The 'red shirts', enemies of the Bangkok establishment, are back in the capital this weekend vowing to transform Thailand forever with a million strong demonstration of popular anger.

'We have justice on our side. The people who really rule this country simply won't let go - and give the ordinary people a chance for a better life. We are not violent but we want a real democracy, not a sham democracy,' veteran activist Dr Weng Tojirakarn said.

The threat is being taken seriously, especially after the debacle last April when 'red shirt' protests sabotaged a major regional meeting in Pattaya and closed down central Bangkok. Prime Minister Abhisit Vejjajiva is widely pictured briefing the revered King Bhumibol Adulyadej, special martial law powers are invoked, shopping malls ponder security measures, schools cancel classes, thousands of troops and militia limber up, even the tigers in the Dusit zoo have been moved.

The United Front for Democracy Against Dictatorship, the political pressure group most 'red shirts' are members of, make up a grass-roots mass movement initially created to engineer the return of tycoon-turned-populist-politician Thaksin Shinawatra, ousted in a 2006 bloodless military coup.

By almost any measure Thaksin is a member of the elite, yet slick marketing and the deployment of populist handouts transformed him into a people's hero who easily won three elections between 2000 and 2006. Despite being convicted of corruption in 2008, Thaksin has a loyal following in rural areas and still moves many to tears with his generosity and goodwill.

'Thaksin stunned [the establishment] by shockingly promoting policies like cheap loans and health care that actually helped poor people. But we are now way, way beyond Thaksin - this is about creating a state that helps all people, not just the privileged,' UDD leader Jaran Ditthapichai said.

One 'red shirt' strategist said a massive unarmed protest, by flooding symbolic corners of the city, would help break open a 'closed political regime'. A similar tactic used in post-Soviet Eastern Europe, which signalled a era of change and possibility, and encouraged the vested powers to negotiate.

The 'red shirts' include many dubious characters and paid political hacks, but at its core are activists committed to 'freeing' a society they see as encrusted and trapped by a self-serving coalition of reactionary soldiers, complacent bureaucrats, royal toadies and craven politicians.

These activists calculate that their sheer weight of numbers will fatally undermine a government allegedly foisted into power only after several ranks of more popular politicians were banned by 'political courts' for infringing election laws.

Without a popular uprising the 'red shirts' believe an allegedly reactionary military will prevent Thaksin's proxy political party, Pheu Thai, from winning any future election.

SET OF TASKS |
**a)** According to the red-shirt article, how many elections did Thaksin Shinawatra win between 2000 and 2006?
**b)** Please reproduce word for word the passage of the red-shirt article that begins at the words "The 'red shirts' include" and ends after the words "and craven politicians.".
Rely on the red-shirt article alone.

MATERIAL PROVIDED |
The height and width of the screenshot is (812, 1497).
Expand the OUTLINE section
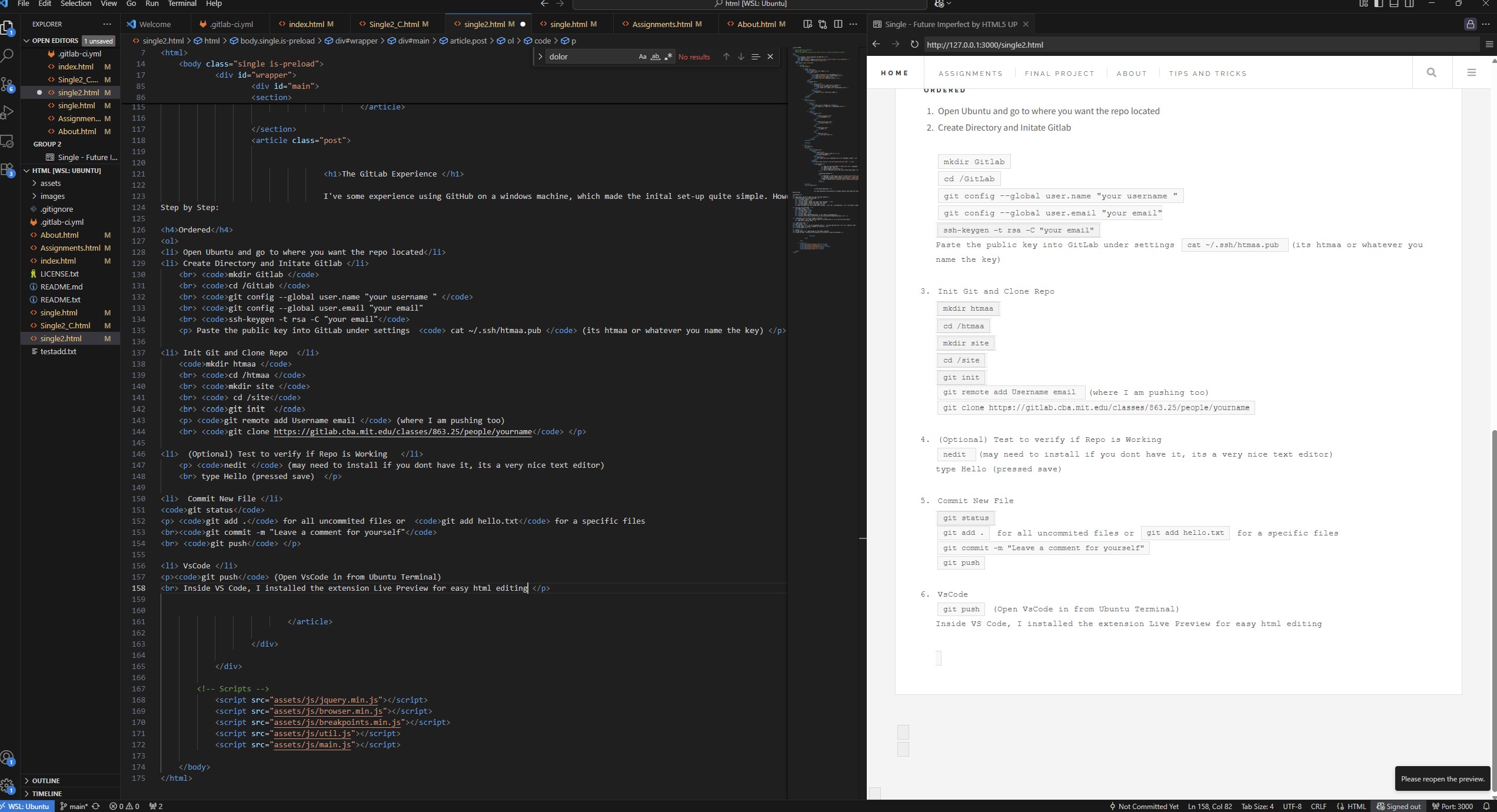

EXERCISE SOLUTIONS |
**a)** Three

**b)**
The 'red shirts' include many dubious characters and paid political hacks, but at its core are activists committed to 'freeing' a society they see as encrusted and trapped by a self-serving coalition of reactionary soldiers, complacent bureaucrats, royal toadies and craven politicians.